Extracted data entries:
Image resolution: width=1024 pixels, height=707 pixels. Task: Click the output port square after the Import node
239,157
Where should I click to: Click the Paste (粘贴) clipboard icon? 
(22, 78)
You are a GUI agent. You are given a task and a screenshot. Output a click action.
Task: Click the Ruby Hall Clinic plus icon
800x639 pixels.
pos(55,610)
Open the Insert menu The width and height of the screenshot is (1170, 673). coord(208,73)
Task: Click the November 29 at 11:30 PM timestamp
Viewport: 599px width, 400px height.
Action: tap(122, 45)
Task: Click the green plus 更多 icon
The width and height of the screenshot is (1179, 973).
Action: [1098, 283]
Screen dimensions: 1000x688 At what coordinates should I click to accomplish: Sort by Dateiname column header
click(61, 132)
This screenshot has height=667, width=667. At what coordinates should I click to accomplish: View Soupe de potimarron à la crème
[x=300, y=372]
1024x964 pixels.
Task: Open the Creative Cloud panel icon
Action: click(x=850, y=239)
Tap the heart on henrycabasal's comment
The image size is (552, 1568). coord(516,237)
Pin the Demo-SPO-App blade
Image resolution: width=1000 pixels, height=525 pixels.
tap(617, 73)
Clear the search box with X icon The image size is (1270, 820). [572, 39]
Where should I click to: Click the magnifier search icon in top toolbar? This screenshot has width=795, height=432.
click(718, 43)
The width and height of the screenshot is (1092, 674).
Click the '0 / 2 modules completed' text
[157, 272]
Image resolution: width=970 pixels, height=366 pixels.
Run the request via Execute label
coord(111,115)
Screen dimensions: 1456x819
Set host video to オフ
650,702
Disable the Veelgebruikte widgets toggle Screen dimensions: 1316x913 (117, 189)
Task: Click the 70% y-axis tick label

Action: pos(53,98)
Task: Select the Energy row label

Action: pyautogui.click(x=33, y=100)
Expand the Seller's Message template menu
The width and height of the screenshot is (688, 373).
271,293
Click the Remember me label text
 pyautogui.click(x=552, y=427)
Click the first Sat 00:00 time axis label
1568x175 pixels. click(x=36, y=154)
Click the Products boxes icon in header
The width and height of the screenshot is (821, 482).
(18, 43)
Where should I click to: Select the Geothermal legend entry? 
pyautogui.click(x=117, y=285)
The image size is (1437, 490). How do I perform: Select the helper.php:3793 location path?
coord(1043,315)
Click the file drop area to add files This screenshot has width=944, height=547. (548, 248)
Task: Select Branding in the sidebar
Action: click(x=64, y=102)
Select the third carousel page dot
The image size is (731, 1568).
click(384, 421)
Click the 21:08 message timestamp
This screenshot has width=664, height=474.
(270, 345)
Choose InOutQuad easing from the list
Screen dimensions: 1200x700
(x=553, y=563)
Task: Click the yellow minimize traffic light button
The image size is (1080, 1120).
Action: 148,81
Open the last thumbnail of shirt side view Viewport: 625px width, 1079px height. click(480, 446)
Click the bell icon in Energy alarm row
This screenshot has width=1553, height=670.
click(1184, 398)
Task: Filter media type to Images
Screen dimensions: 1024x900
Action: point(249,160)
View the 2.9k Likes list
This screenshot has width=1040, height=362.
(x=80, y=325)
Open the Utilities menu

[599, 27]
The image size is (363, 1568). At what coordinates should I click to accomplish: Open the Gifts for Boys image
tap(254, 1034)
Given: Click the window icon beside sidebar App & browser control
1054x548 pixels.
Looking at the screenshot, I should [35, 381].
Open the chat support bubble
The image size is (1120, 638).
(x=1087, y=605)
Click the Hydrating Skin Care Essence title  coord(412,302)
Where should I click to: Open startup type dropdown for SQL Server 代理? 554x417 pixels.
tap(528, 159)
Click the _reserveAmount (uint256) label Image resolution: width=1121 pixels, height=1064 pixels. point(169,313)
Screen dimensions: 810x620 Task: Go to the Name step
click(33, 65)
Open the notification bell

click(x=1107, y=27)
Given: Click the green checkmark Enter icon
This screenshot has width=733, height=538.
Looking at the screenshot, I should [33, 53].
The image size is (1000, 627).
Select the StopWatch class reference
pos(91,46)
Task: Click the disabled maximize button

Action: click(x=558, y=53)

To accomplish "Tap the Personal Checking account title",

Task directions >>
An exact copy of all the records is the only acceptable answer.

Written solution >>
Image resolution: width=1024 pixels, height=707 pixels. Task: Click the output port square after the Import node
239,157
Where should I click to: Click the Paste (粘贴) clipboard icon? 
(22, 78)
You are a GUI agent. You are given a task and a screenshot. Output a click action.
Task: Click the Ruby Hall Clinic plus icon
800x639 pixels.
pos(55,610)
Open the Insert menu The width and height of the screenshot is (1170, 673). coord(208,73)
Task: Click the November 29 at 11:30 PM timestamp
Viewport: 599px width, 400px height.
Action: tap(122, 45)
Task: Click the green plus 更多 icon
The width and height of the screenshot is (1179, 973).
Action: [1098, 283]
Screen dimensions: 1000x688 At what coordinates should I click to accomplish: Sort by Dateiname column header
click(61, 132)
This screenshot has height=667, width=667. At what coordinates should I click to accomplish: View Soupe de potimarron à la crème
[x=300, y=372]
1024x964 pixels.
Task: Open the Creative Cloud panel icon
Action: click(x=850, y=239)
Tap the heart on henrycabasal's comment
The image size is (552, 1568). coord(516,237)
Pin the Demo-SPO-App blade
Image resolution: width=1000 pixels, height=525 pixels.
tap(617, 73)
Clear the search box with X icon The image size is (1270, 820). [572, 39]
Where should I click to: Click the magnifier search icon in top toolbar? This screenshot has width=795, height=432.
click(718, 43)
The width and height of the screenshot is (1092, 674).
Click the '0 / 2 modules completed' text
[157, 272]
Image resolution: width=970 pixels, height=366 pixels.
Run the request via Execute label
coord(111,115)
Screen dimensions: 1456x819
Set host video to オフ
650,702
Disable the Veelgebruikte widgets toggle Screen dimensions: 1316x913 (117, 189)
Task: Click the 70% y-axis tick label

Action: pos(53,98)
Task: Select the Energy row label

Action: pyautogui.click(x=33, y=100)
Expand the Seller's Message template menu
The width and height of the screenshot is (688, 373).
271,293
Click the Remember me label text
 pyautogui.click(x=552, y=427)
Click the first Sat 00:00 time axis label
1568x175 pixels. click(x=36, y=154)
Click the Products boxes icon in header
The width and height of the screenshot is (821, 482).
(18, 43)
Where should I click to: Select the Geothermal legend entry? 
pyautogui.click(x=117, y=285)
The image size is (1437, 490). How do I perform: Select the helper.php:3793 location path?
coord(1043,315)
Click the file drop area to add files This screenshot has width=944, height=547. (548, 248)
Task: Select Branding in the sidebar
Action: click(x=64, y=102)
Select the third carousel page dot
The image size is (731, 1568).
click(384, 421)
Click the 21:08 message timestamp
This screenshot has width=664, height=474.
(270, 345)
Choose InOutQuad easing from the list
Screen dimensions: 1200x700
(x=553, y=563)
Task: Click the yellow minimize traffic light button
The image size is (1080, 1120).
Action: 148,81
Open the last thumbnail of shirt side view Viewport: 625px width, 1079px height. click(480, 446)
Click the bell icon in Energy alarm row
This screenshot has width=1553, height=670.
click(1184, 398)
Task: Filter media type to Images
Screen dimensions: 1024x900
Action: point(249,160)
View the 2.9k Likes list
This screenshot has width=1040, height=362.
(x=80, y=325)
Open the Utilities menu

[599, 27]
The image size is (363, 1568). At what coordinates should I click to accomplish: Open the Gifts for Boys image
tap(254, 1034)
Given: Click the window icon beside sidebar App & browser control
1054x548 pixels.
Looking at the screenshot, I should [35, 381].
Open the chat support bubble
The image size is (1120, 638).
(x=1087, y=605)
Click the Hydrating Skin Care Essence title  coord(412,302)
Where should I click to: Open startup type dropdown for SQL Server 代理? 554x417 pixels.
tap(528, 159)
Click the _reserveAmount (uint256) label Image resolution: width=1121 pixels, height=1064 pixels. point(169,313)
Screen dimensions: 810x620 Task: Go to the Name step
click(33, 65)
Open the notification bell

click(x=1107, y=27)
Given: Click the green checkmark Enter icon
This screenshot has width=733, height=538.
Looking at the screenshot, I should [33, 53].
The image size is (1000, 627).
Select the StopWatch class reference
pos(91,46)
Task: Click the disabled maximize button

Action: click(x=558, y=53)

To accomplish "Tap the Personal Checking account title",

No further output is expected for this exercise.